**Task brief**
Answer these questions using the text on Arabidopsis callus grafting.
1. Who discovered the connections between plant cells?
2. What are these connections termed today?
3. To what kind of sequence motif are the Cas9 and guide RNA transcripts fused?

**Text provided**
TPJ Editor choice: Arabidopsis callus-grafts: A system to study symplasmic intercellular macromolecular transport and gene silencing spread

Arabidopsis callus-grafts: A system to study symplasmic intercellular macromolecular transport and gene silencing spread (https://doi.org/10.1111/tpj.16326)

Local call or long-distance call: studying cell-to-cell transport by Arabidopsis callus grafting

Connections between plant cells were discovered more than a century ago by the Austrian botanist Eduard Tangl. He proposed that they serve for communication and transport between cells. Today it is clear that these connections - termed plasmodesmata - facilitate the movement of molecules such as mRNA and proteins between cells. Recently, it was demonstrated that it is possible to create stable gene-edited, transgene-free plants by grafting a wild type shoot stock to a rootstock transformed with a CRISPR/Cas9 construct. Fusions of Cas9 and guide RNA transcripts to a tRNA-like sequence motifs move the RNA from root to shoot and create inheritable mutations in the shoot.

**Dataset excerpts**
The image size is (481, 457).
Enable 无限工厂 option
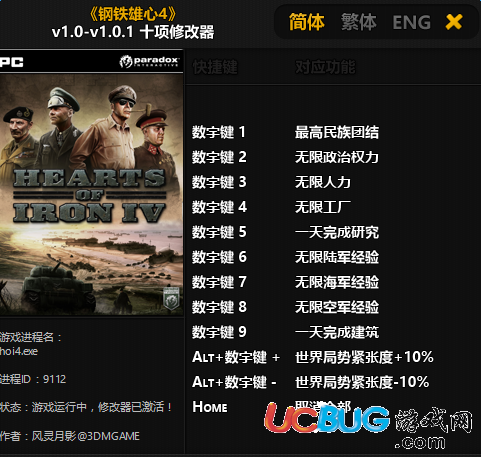[323, 207]
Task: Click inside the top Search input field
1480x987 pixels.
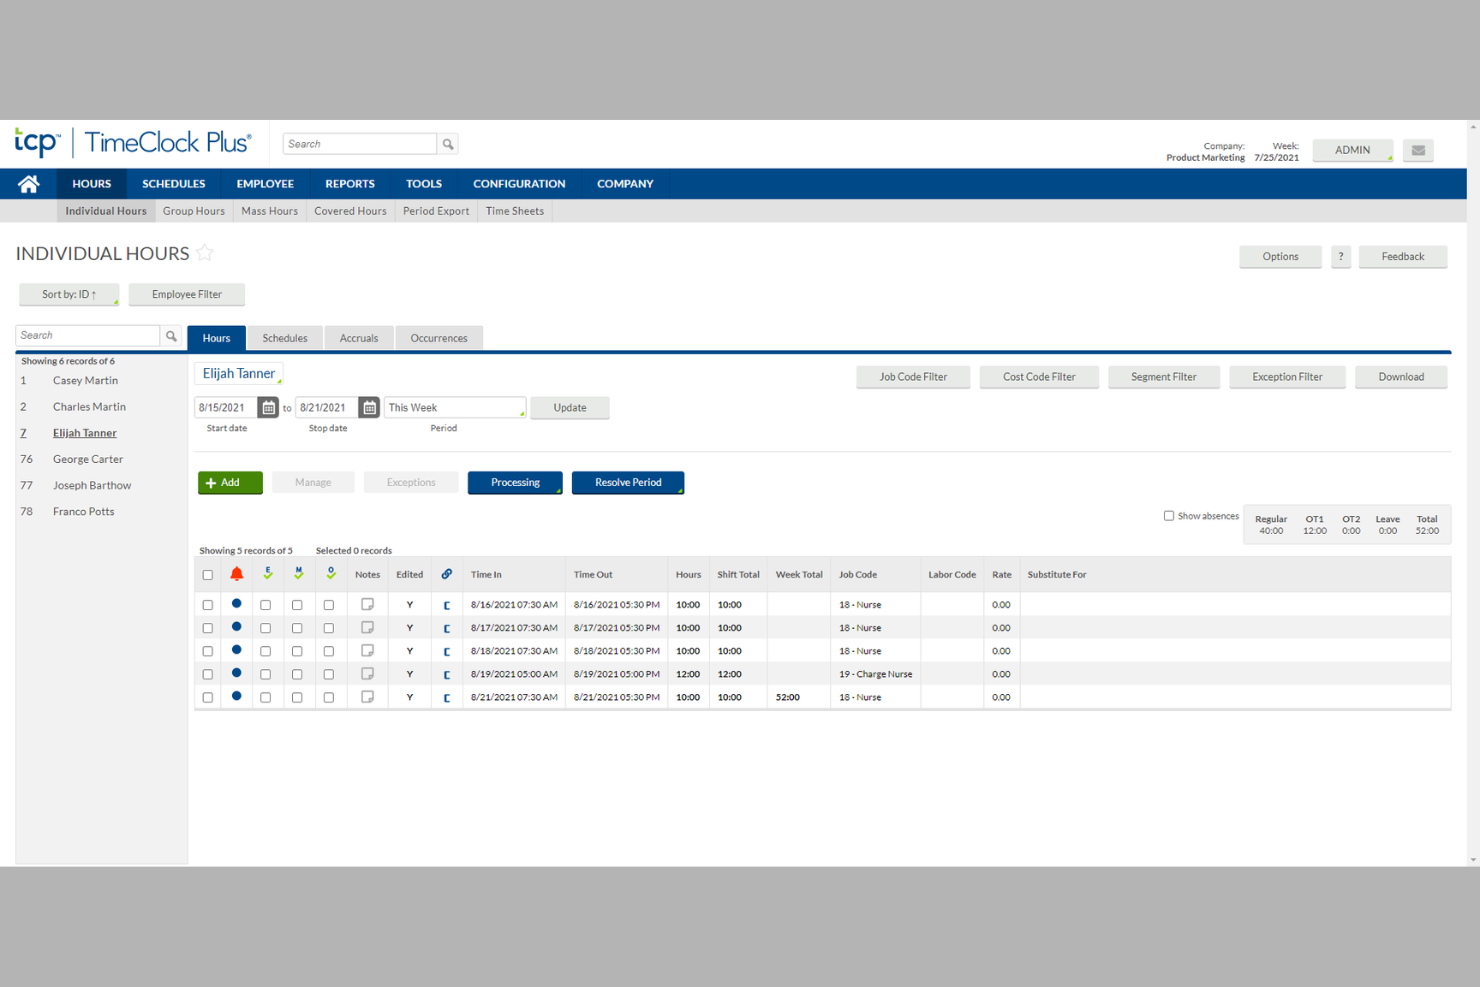Action: [x=360, y=143]
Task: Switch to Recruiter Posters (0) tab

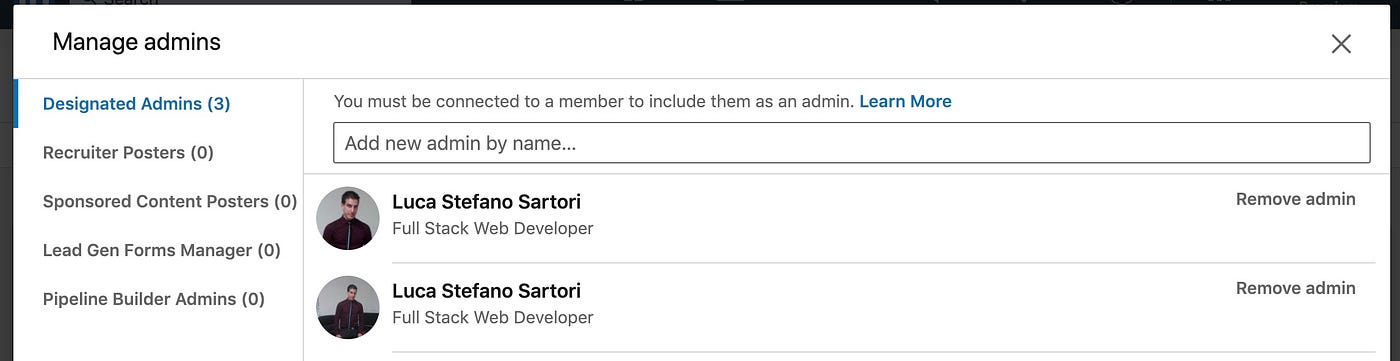Action: (x=128, y=153)
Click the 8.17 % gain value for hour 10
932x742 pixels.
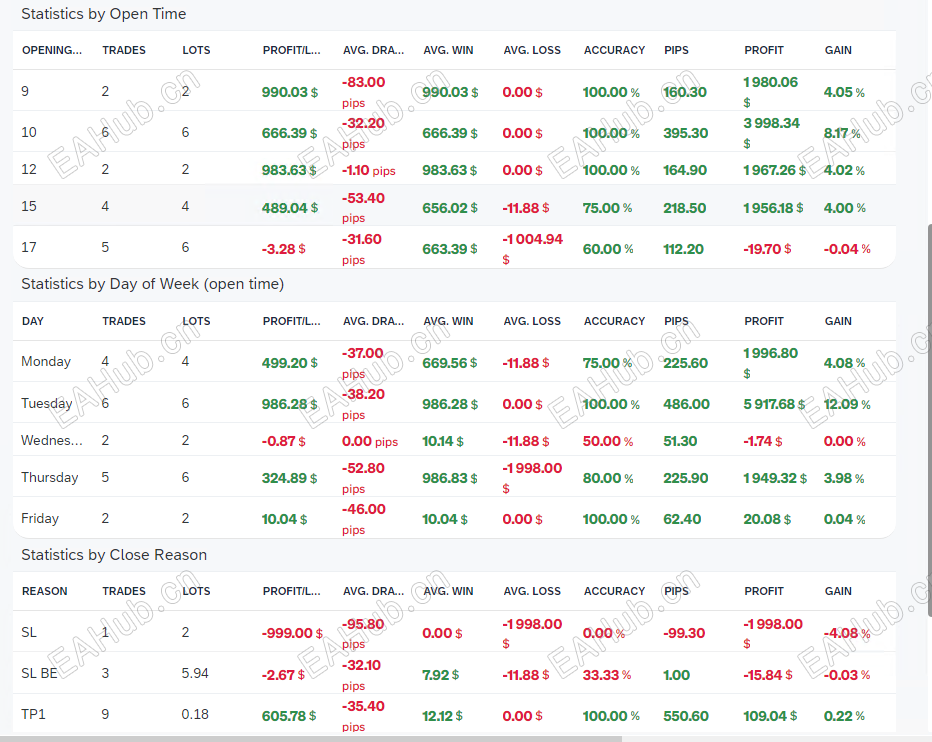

**Result of this exercise**
1. Eduard Tangl, an Austrian botanist.
2. Plasmodesmata.
3. A tRNA-like sequence motif.